Let us now learn about the relationship between various metrics of length.

## Conversion from One Metric to Another

The following are the relationships between various metrics of length –

- 1 yard = 91.44 centimetres = 0.9144 metre
- 1 foot = 30.48 centimetres = 0.3048 metre
- 1 inch = 2.54 centimetres = 0.0254 metre
- 1 meter = 100 centimetres
- 1 millimetre = 0.1 centimetres = 0.001 metre

Now, let us see how these units can be converted from one metric to another when in cubic form. below we have the cubic metre formula for different units

Length ( meters ) x width ( meters ) x height ( meters ) = cubic meters ( m³ )

Length ( c m) x width ( cm ) x height ( cm ) = cubic centimetres ( cm³ )

Length ( cm ) x width ( cm ) x height ( cm ) / 1,000,000 = cubic metres ( m³ )

Length ( mm ) x width ( mm ) x height ( mm ) = cubic millimetres ( mm³ )

Length ( mm ) x width ( mm ) x height ( mm ) / 1,000,000,000 = cubic meters ( m³ )

Length ( inches ) x width ( inches ) x height ( inches ) = cubic inches ( in³ )

Length ( inches ) x width ( inches ) x height ( inches ) / 61,023.8 = cubic meters ( m³ )

Length ( feet ) x width ( feet ) x height ( feet ) = cubic feet ( ft³ )
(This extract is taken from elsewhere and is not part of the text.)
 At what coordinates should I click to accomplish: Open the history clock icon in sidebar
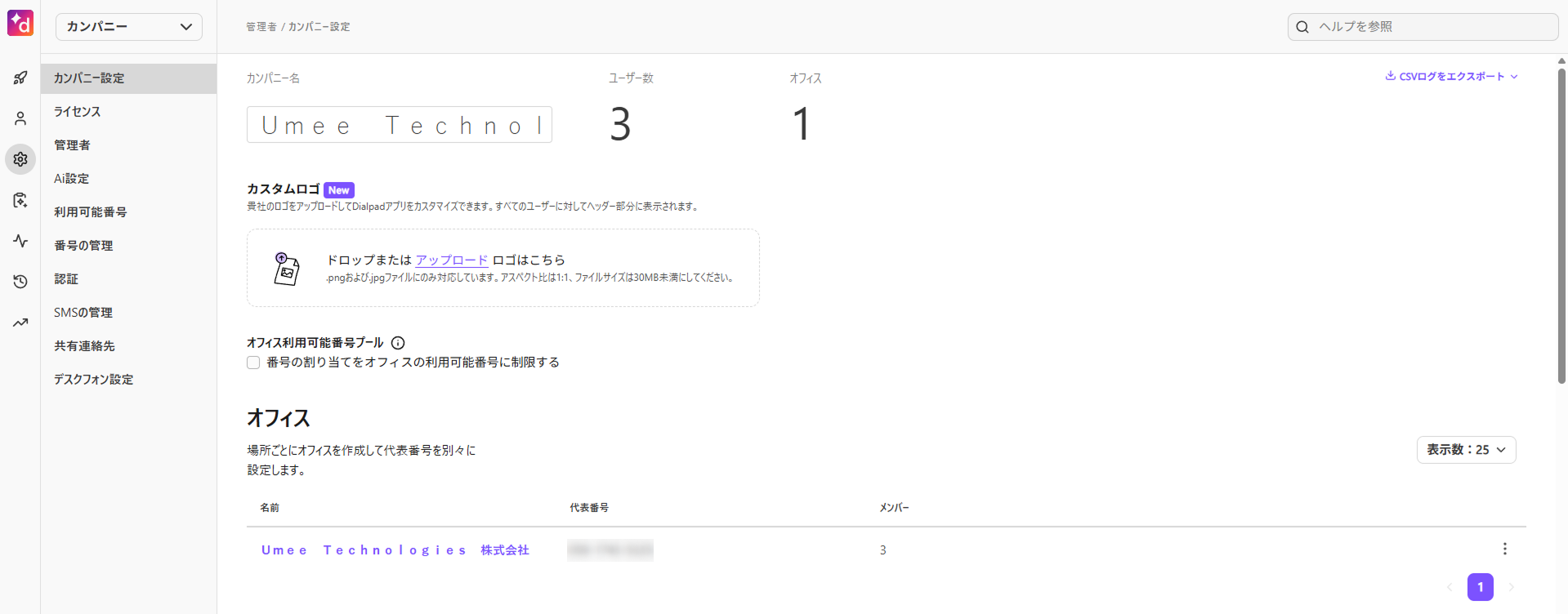point(20,282)
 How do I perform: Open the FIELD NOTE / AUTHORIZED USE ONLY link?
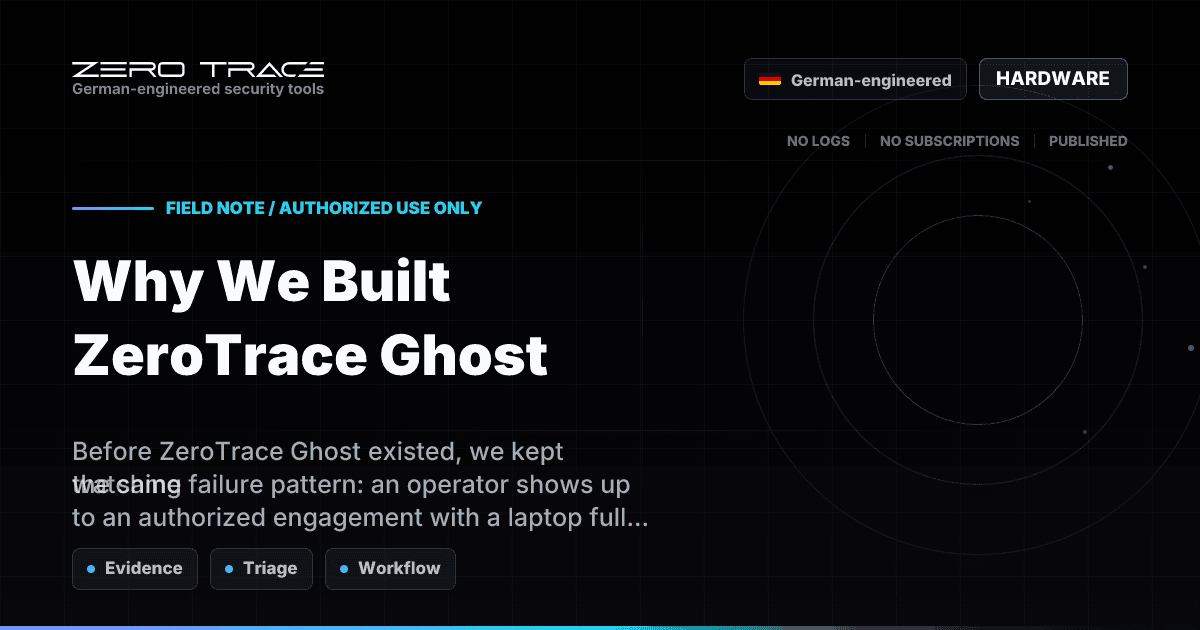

Length ( feet ) x width ( feet ) x height ( feet ) / 35.315 = cubic meters ( m³ ) The above stated relations between units can also be presented in the form of a table as –

**Linear Measure**

We start with 1 millimetre which we represent as 1 mm. Now,

1 centimetre ( 1 cm ) | = | 10 millimetre | = | 10 mm |

1 metre ( 1 m ) | = | 100 centimetre | = | 100 cm |

1 kilometre ( 1 km ) | = | 1000 metre | = | 1000 m |

1 inch ( 1 in ) | = | 25.4 millimetre | = | 25.4 mm |

1 foot ( 1 ft. ) | = | 12 inches ( 12 in ) | = | 0.3048 m |

1 yard ( 1 yd. ) | = | 3 feet ( 3 ft. ) | = | 0.9144 m |

1 mile | = | 1760 yards | = | 1.609 km |

Similarly, the chart for the conversion of cubic units can be presented as –

We start with 1 cubic centimetre which will be represented as cubic centimetres, cu. cm or cm^{3}

1 cubic metre ( cu. m or m^{3} ) | = | 1, 000, 000 cm^{3} |

1 cubic inch | = | 16.4 cm^{3} |

1 cubic foot | = | 1728 cu. in = 0.0283 cu. m |

1 cubic yard | = | 27 cu. ft = 0.765 cu. m |

## Where can it be used?

There can be wide applications of these metrics depending upon the object whose volume is being measured. For instance –

- The thickness of a credit card or a plastic identity card as well as their volumes can be measured in millimetre cubes or cubic millimetres ( cu. mm or mm
^{3}). - The length of a fingernail or a mobile phone can be measured in centimetres. Therefore, their volumes as well can be measured in centimetres cubes or cubic centimetres ( cu. cm ).
- The capacity of a room can be measured in cubic metres.